Lens Testing

Today’s new technologies for designing and producing complex, high quality optical systems require lens measurement equipment that is sophisticated, flexible and accurate.

The MTF is a measure of the ability of an optical system to transfer various levels of detail from object to image.  Performance is measured in terms of contrast (degrees of gray), or of modulation, produced for a perfect source of that detail level.

Transfer functions are found in circumstances where a response (output) is related to an input. Examples of systems that can be characterized by a response function are audio equipment, mechanical vibration isolation structures, and seismometers. The Optical Transfer Function (OTF) describes the response of optical systems to known input, and consists of two components -- the MTF is the magnitude of the OTF and the phase transfer function (PTF) is the phase component.

The amount of detail in an image is given by the resolution of the optical system, and is customarily specified in line pairs per millimeter (lp/mm).  A line pair is one cycle of a light bar and dark bar of equal width and has a contrast of unity. MTF is a plot of contrast, measured in percent, against spatial frequency measured in lp/mm.  This graph is customarily normalized to a value of 1 at zero spatial frequency (all white or black).

An  eye  test  is  a  common  MTF  measurement.  The  ophthalmologist  determines  the response of the human visual system (lens and retina) to varying levels of detail - rows of letters. Hence, the doctor determines the frequency response of the patient’s visual system.

The Phase Transfer Function (PTF) is a measure of the relative phase in the image as function of frequency.  A relative phase change of 180°, for example, indicates that black and white in the image are reversed. This phenomenon occurs when the OTF becomes negative.   Phase reversed images still show contrast and may have a substantial MTF.

The Role of MTF

MTF  specifications  are  frequently used  for  lens  designs  that  require  repeatable  test standards.   Some examples are reconnaissance lenses, photographic objectives and IR systems. The MTF measurement instrument is also commonly used as a production quality control tool, since operators are not required to have a high level of optical training in order to properly test the optics.

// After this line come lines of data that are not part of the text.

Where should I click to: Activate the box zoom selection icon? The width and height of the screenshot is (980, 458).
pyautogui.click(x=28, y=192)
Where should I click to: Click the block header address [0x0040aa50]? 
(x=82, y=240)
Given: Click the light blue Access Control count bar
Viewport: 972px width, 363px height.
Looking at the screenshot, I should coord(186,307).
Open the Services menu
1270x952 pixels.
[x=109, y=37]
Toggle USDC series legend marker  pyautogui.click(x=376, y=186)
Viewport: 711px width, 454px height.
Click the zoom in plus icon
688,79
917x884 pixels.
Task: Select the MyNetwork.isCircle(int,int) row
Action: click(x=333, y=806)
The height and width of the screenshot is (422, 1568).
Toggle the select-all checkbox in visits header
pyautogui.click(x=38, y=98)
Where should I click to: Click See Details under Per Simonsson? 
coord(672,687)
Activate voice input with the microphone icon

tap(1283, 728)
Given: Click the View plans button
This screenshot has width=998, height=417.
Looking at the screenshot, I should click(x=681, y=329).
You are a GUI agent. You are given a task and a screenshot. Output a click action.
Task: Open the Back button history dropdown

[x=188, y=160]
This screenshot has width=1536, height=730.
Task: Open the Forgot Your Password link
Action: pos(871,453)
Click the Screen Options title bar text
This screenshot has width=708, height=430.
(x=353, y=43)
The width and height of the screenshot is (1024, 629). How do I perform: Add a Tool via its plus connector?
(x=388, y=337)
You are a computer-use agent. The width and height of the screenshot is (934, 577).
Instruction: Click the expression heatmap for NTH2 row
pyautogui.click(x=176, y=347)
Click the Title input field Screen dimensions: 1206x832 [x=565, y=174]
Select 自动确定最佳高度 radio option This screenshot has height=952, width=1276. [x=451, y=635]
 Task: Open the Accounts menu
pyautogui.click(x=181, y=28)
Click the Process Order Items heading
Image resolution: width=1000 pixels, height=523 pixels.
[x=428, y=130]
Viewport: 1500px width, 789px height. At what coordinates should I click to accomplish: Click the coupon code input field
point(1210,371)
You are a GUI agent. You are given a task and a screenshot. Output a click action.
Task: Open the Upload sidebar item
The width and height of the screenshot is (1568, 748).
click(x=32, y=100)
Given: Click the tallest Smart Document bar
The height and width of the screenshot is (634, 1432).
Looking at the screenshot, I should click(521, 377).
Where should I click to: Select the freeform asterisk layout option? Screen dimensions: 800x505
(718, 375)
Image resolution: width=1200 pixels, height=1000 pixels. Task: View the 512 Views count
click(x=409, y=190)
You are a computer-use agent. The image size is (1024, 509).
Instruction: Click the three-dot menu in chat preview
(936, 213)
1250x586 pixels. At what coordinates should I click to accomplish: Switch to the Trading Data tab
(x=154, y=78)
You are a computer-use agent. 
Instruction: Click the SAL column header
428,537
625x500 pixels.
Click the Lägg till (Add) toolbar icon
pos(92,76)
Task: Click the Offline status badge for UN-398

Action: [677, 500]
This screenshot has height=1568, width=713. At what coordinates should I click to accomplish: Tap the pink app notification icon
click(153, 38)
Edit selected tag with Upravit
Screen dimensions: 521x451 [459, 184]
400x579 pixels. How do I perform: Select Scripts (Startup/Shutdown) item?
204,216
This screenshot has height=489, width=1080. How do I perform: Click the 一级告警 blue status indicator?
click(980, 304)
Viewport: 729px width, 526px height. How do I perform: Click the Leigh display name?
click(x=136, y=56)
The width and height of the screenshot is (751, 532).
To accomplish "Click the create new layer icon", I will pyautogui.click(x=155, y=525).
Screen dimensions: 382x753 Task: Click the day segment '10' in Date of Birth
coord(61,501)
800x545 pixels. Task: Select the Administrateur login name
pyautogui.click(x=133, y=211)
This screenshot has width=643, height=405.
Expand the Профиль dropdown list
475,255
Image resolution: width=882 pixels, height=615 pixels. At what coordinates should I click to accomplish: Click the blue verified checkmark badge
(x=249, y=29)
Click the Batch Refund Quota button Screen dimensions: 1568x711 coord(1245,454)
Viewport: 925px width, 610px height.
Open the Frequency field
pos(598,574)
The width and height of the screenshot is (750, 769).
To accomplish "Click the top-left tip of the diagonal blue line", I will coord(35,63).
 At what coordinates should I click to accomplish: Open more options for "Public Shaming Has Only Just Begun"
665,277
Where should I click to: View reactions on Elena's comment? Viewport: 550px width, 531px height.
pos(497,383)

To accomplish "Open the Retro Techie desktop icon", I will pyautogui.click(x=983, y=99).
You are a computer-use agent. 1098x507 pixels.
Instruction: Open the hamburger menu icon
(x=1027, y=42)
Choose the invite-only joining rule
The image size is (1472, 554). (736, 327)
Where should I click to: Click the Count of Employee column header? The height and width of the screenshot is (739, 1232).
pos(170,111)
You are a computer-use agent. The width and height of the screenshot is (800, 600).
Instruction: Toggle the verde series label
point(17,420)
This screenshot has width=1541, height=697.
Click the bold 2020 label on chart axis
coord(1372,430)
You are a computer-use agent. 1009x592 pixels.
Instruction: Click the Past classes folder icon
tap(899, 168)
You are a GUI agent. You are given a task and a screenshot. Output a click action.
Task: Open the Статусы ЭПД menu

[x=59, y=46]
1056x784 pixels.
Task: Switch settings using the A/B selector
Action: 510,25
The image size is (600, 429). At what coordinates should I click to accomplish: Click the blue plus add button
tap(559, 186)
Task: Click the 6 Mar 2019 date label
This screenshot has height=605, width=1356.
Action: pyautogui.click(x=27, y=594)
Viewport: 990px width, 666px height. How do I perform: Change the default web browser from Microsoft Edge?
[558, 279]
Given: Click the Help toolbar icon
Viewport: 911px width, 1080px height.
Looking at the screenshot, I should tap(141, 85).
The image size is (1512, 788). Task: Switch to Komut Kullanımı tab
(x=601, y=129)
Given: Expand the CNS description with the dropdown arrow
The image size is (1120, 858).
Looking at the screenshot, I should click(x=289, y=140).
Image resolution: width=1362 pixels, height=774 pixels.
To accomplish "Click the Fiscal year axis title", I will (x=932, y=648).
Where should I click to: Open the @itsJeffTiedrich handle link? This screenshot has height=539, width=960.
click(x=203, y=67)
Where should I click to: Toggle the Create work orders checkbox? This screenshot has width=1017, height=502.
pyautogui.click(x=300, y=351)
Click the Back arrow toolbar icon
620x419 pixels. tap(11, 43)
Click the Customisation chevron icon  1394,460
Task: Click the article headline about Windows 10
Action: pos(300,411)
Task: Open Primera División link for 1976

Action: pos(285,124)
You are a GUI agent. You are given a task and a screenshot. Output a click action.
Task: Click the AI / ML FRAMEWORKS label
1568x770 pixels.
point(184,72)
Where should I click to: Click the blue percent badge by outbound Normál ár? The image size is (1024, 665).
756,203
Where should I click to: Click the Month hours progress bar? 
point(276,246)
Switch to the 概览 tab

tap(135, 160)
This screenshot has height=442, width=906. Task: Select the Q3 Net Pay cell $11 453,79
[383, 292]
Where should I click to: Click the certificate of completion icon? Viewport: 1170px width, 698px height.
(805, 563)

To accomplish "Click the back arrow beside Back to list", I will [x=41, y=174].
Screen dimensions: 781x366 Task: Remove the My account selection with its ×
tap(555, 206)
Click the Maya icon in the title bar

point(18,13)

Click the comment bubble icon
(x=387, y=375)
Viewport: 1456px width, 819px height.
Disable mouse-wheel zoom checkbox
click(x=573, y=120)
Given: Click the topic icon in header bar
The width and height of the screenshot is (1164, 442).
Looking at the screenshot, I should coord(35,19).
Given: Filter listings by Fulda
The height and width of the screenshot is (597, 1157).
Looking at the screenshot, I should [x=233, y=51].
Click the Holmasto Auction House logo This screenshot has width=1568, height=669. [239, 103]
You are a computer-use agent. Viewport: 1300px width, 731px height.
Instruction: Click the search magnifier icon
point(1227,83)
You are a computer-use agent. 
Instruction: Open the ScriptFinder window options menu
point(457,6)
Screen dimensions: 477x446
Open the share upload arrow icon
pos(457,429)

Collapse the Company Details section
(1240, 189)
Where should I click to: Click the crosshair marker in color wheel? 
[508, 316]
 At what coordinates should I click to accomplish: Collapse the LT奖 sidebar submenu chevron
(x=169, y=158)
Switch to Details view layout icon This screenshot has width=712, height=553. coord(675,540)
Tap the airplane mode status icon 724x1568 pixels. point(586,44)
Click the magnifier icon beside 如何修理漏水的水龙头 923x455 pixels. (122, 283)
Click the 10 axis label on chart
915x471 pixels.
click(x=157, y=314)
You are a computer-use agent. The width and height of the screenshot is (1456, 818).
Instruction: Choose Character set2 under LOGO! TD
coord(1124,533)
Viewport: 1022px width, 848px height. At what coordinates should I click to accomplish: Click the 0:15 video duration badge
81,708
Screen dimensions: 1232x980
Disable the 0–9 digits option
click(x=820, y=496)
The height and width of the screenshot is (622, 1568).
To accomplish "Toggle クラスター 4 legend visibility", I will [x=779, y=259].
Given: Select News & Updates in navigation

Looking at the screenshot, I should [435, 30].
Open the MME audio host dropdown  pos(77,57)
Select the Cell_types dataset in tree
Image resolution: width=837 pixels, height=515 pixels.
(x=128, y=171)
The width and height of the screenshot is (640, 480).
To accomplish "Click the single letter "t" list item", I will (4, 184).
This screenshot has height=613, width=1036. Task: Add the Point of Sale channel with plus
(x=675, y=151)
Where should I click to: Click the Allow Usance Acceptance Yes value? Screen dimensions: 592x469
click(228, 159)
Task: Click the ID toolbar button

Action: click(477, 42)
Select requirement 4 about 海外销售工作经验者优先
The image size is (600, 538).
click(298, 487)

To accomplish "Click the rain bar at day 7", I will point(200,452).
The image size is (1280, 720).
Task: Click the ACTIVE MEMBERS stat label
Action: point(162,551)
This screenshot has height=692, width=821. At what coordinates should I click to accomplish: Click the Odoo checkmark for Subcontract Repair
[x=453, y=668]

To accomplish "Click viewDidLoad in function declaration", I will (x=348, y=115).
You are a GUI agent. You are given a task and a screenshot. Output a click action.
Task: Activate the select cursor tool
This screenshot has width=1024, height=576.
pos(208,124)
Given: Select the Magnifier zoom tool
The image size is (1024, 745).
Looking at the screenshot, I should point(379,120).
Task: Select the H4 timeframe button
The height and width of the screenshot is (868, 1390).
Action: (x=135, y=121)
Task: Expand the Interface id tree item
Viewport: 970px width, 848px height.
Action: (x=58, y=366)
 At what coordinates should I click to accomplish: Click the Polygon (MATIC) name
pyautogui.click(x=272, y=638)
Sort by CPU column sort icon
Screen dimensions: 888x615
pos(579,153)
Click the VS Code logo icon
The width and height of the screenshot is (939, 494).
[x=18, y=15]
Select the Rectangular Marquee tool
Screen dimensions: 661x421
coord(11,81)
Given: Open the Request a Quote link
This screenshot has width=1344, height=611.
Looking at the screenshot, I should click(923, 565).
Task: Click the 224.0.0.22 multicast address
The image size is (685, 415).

The benefits of using MTF as a system specification are three-fold.  First, in many cases, optical systems employing numerous stages (lenses, film, eye, etc.) have a system MTF equal to the product of the MTF of the individual stage.  This can be described as concat- enation or cascading of MTF, and allows testing at a subassembly level.

Second, MTF can be specified either at a single wavelength or over a range of wavelengths, depending upon the application. Interferometric wavefront metrology is limited to certain laser wavelengths.  MTF allows full spectrum specification and testing.

The third benefit of MTF testing is that it is objective and universal.  The test engineer is not required to make judgments of contrast, resolution or image quality.  Therefore, under the same conditions the polychromatic MTF of the lens can be directly compared to the polychromatic MTF of a design, or to another measurement instrument.

MTF Measurement Technologies

There are several methods for measuring MTF -- discrete or continuous frequency generation, image scanning, and wavefront analysis.  Recent advancements in precision mechanics and electro-optics technologies have produced many practical variations on these methods that allow efficient measurement of OTF to very high accuracy. Four major categories of instrumentation exist: frequency generation, scanning, video and interferometric methods.